[Collected data entries]
--*--

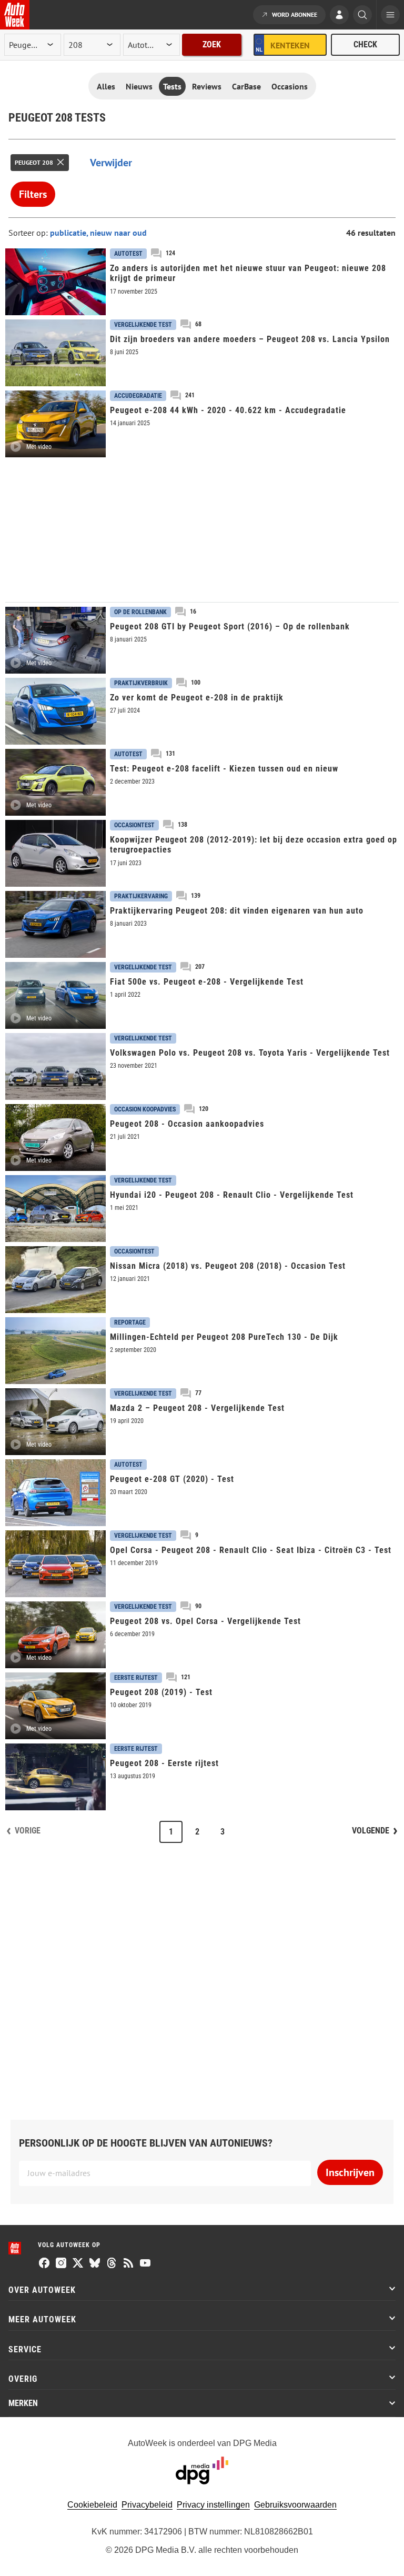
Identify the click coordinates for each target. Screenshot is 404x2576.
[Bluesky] (94, 2264)
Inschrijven (350, 2172)
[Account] (339, 16)
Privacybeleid (147, 2504)
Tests (172, 86)
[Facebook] (44, 2264)
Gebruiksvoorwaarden (295, 2504)
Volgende (370, 1831)
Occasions (289, 86)
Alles (106, 86)
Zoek (212, 44)
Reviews (206, 86)
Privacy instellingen (213, 2504)
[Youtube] (145, 2264)
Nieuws (139, 86)
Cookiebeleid (92, 2504)
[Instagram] (61, 2264)
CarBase (246, 86)
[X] (78, 2264)
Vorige (28, 1831)
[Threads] (111, 2264)
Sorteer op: (29, 232)
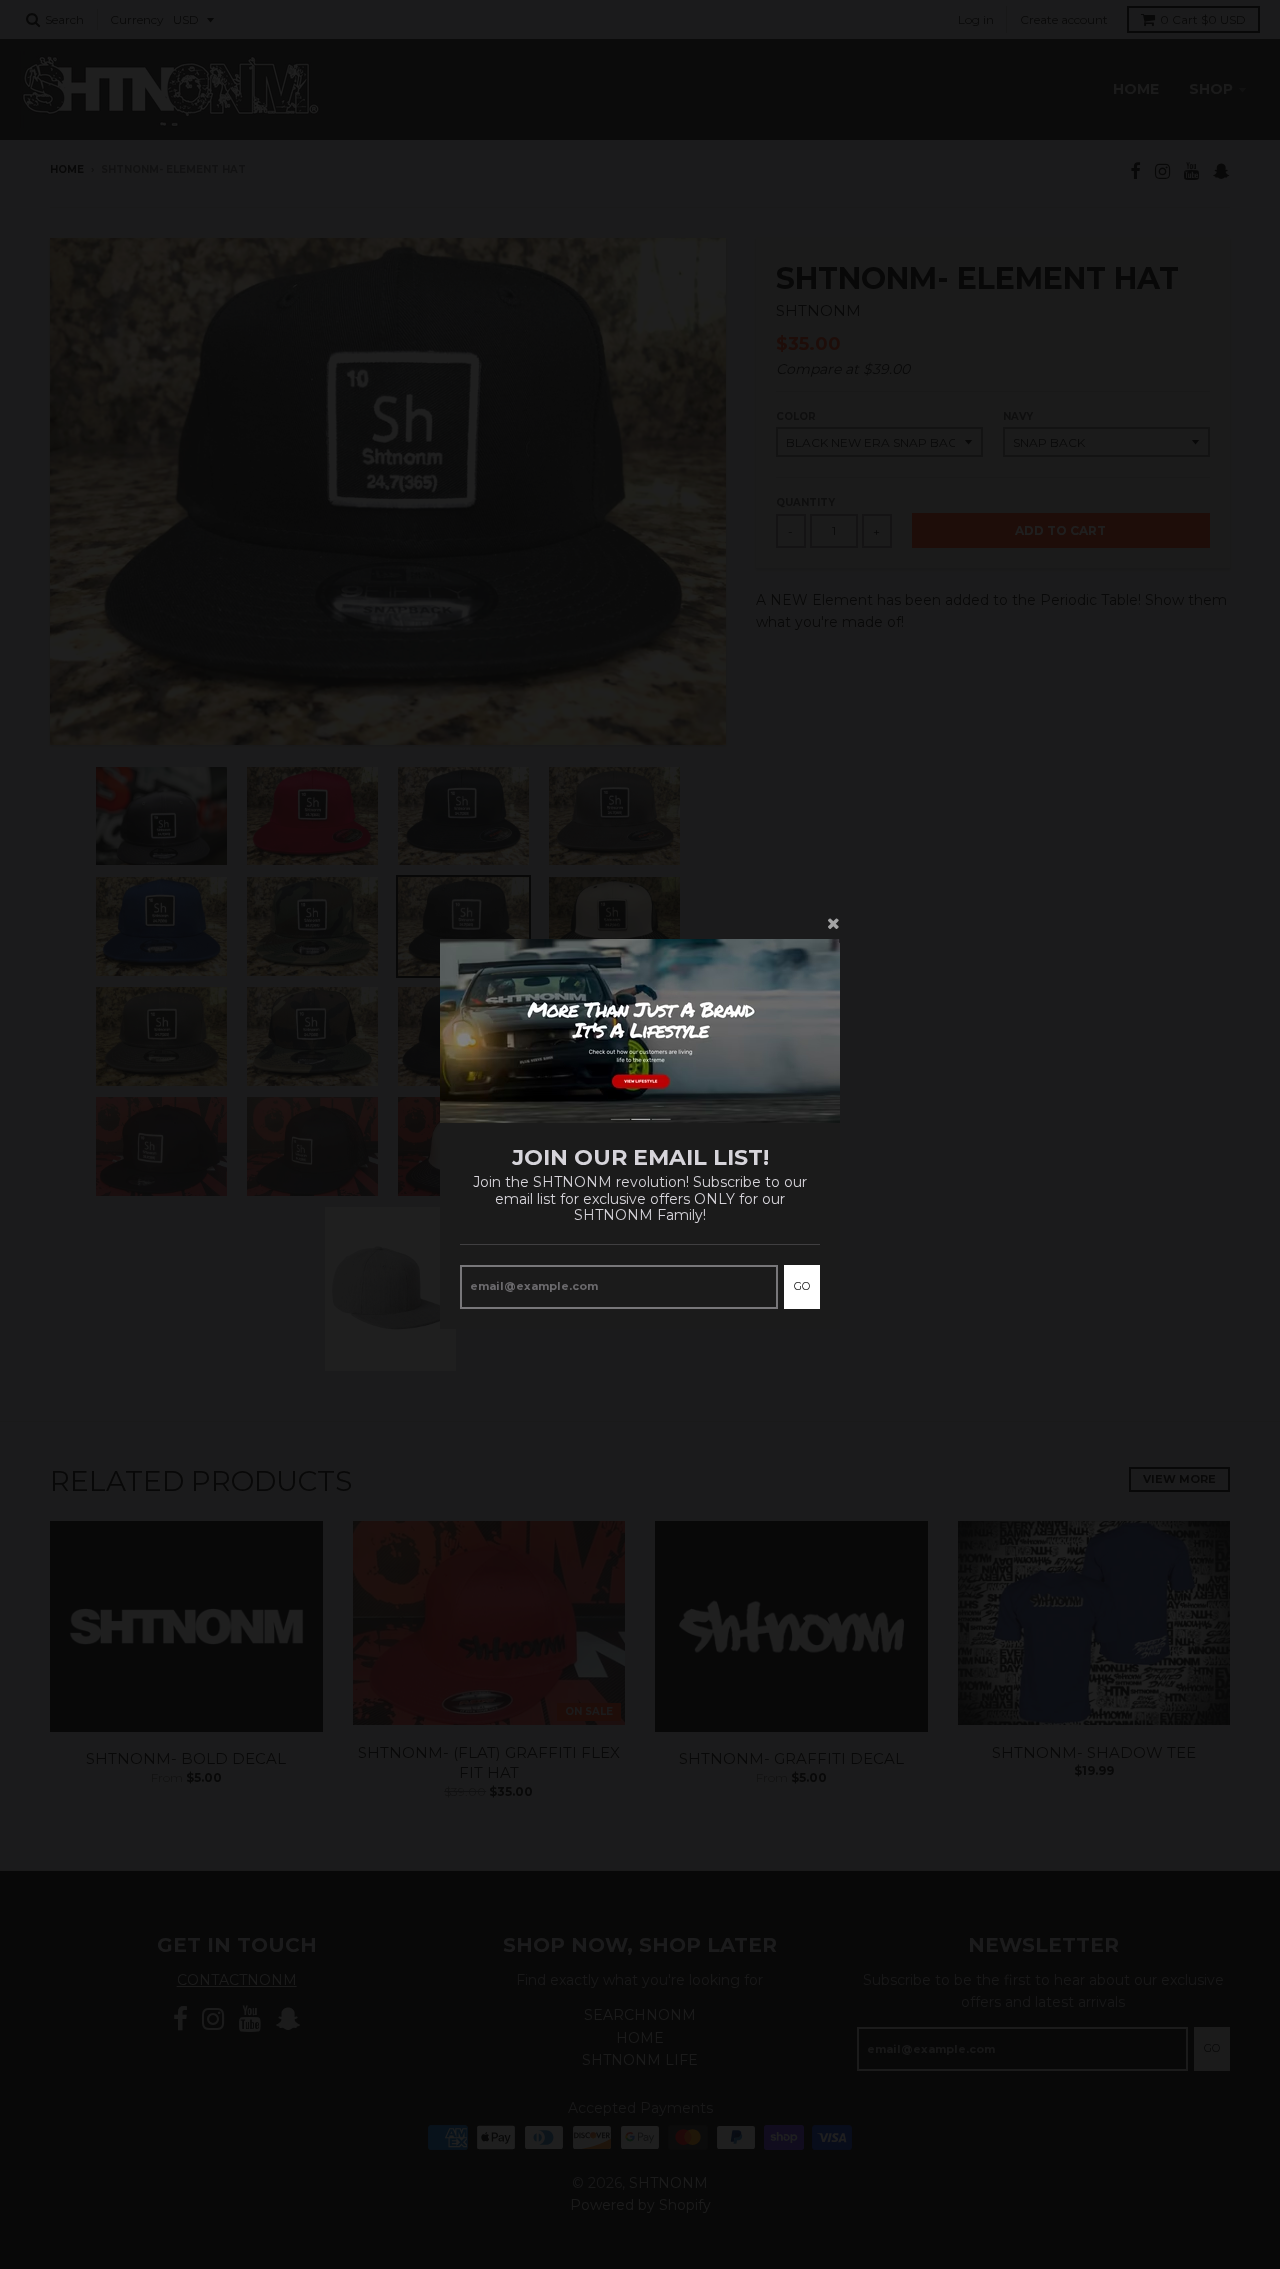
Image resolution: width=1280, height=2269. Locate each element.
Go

--*--

### WORK INSTRUCTION
Reproduce each record above by retyping it exactly; omit all images.

### YOUR RESPONSE
Identify the click coordinates for each target. Screenshot is 404x2576.
[Bluesky] (94, 2264)
Inschrijven (350, 2172)
[Account] (339, 16)
Privacybeleid (147, 2504)
Tests (172, 86)
[Facebook] (44, 2264)
Gebruiksvoorwaarden (295, 2504)
Volgende (370, 1831)
Occasions (289, 86)
Alles (106, 86)
Zoek (212, 44)
Reviews (206, 86)
Privacy instellingen (213, 2504)
[Youtube] (145, 2264)
Nieuws (139, 86)
Cookiebeleid (92, 2504)
[Instagram] (61, 2264)
CarBase (246, 86)
[X] (78, 2264)
Vorige (28, 1831)
[Threads] (111, 2264)
Sorteer op: (29, 232)
Image resolution: width=1280, height=2269. Locate each element.
Go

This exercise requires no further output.